I know that my family and I are caught in the middle of the ‘cancer storm’. I even know that Christ, like he did with the disciples that night, “constrained” me to get into the ship (Matt 14:22) and just like the men on that ship that night, Christ will come in the “fourth watch”, not in the first or the third, but the fourth, so that we can develop in the areas that we need to. I hope and pray that I can be faithful enough to simply ask the Lord to bid me come. Because in the question is found the veracity that in the waters of the storm lay the unknown, and in the unknown lay the answers that will calm my hurting (scared) heart.

I love that for a time Peter was in fact walking on the water. I love that this faithful man was human and when he saw the reality of the wind and the storm he was afraid and began to sink. And I love that Christ immediately caught a hold of his hand and let him know a saving truth, “Oh thou of little faith, wherefore didst thou doubt?”

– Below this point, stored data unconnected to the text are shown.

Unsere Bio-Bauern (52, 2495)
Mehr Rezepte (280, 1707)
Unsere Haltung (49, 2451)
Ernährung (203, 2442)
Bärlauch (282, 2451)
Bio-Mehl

Christ mixes humility and grandeur; our humanness with His godliness. We will not make it through the storms of life by ourselves. We need Him! He is the only one that can reach out immediately and hold us and if we are able to do that, then we can indeed follow the Master and do what we were intended to do.

Our sweet nephews and a number of my Young Women will also be graduating. They will be hearing about the future that they can create, about the lives that they may impact, and the advances that will happen in the world that they live in, but what I know about them…about me…about all of us, is that it is about the decisions that we are making right NOW. As we are transitioning in this life, will we valiantly keep watch all the way to the end? That watch is NOW! It is happening minute by minute, and day by day. We must live in the here and now to experience humility and grandeur; humanness and godliness. And all of these things can be missed if we forget about NOW, so right now I am grateful to have graduated from Chemotherapy and with this insight, I am grateful to be back in the boat in the middle of the storm…For in Christ there is no need to doubt! 



  1. So, big bangs weren't just at Davis high? : )

    Becky, I had those very thoughts about transitioning from the "known" to the "unknown". Thank you for your insights!

  2. Love, love, love, love, love ya! (That's one from each of us.)

  3. Becky,
    If I become half the woman you are I will feel like I lived the life I was suppose to. You are an amazing example, I have looked up to you since the day I first met you! I love you!

  4. Prayers that the MRI comes back with fantastic news. I have a couple other friends who have fought this battle, so I want all the nitty gritty...lymph nodes okay? surgery? etc.
    Take care. Thinking about you.

  5. Becky,

    I just ran in to Brenda at a track meet ( sans hair) and she described to me the events of your discovering and fighting cancer. I am kind of on the tail end of your story, but I wanted to tell you I am thinking of you, I amazed at you and am inspired at how you have handled all that has been put on your plate. I went through some of your past blogs and read them to try to get some perspective of what you have gone through. I enjoyed all of them, but felt like the "junction" entry was particularly relevant to me. At this junction right here tonight, my road crossed yours and I have been changed for the better. Your entries have inspired me to be a better person! Thank you for reaching out and letting others (me) be a part of your experiences!

    My prayers are with you for all that lies ahead!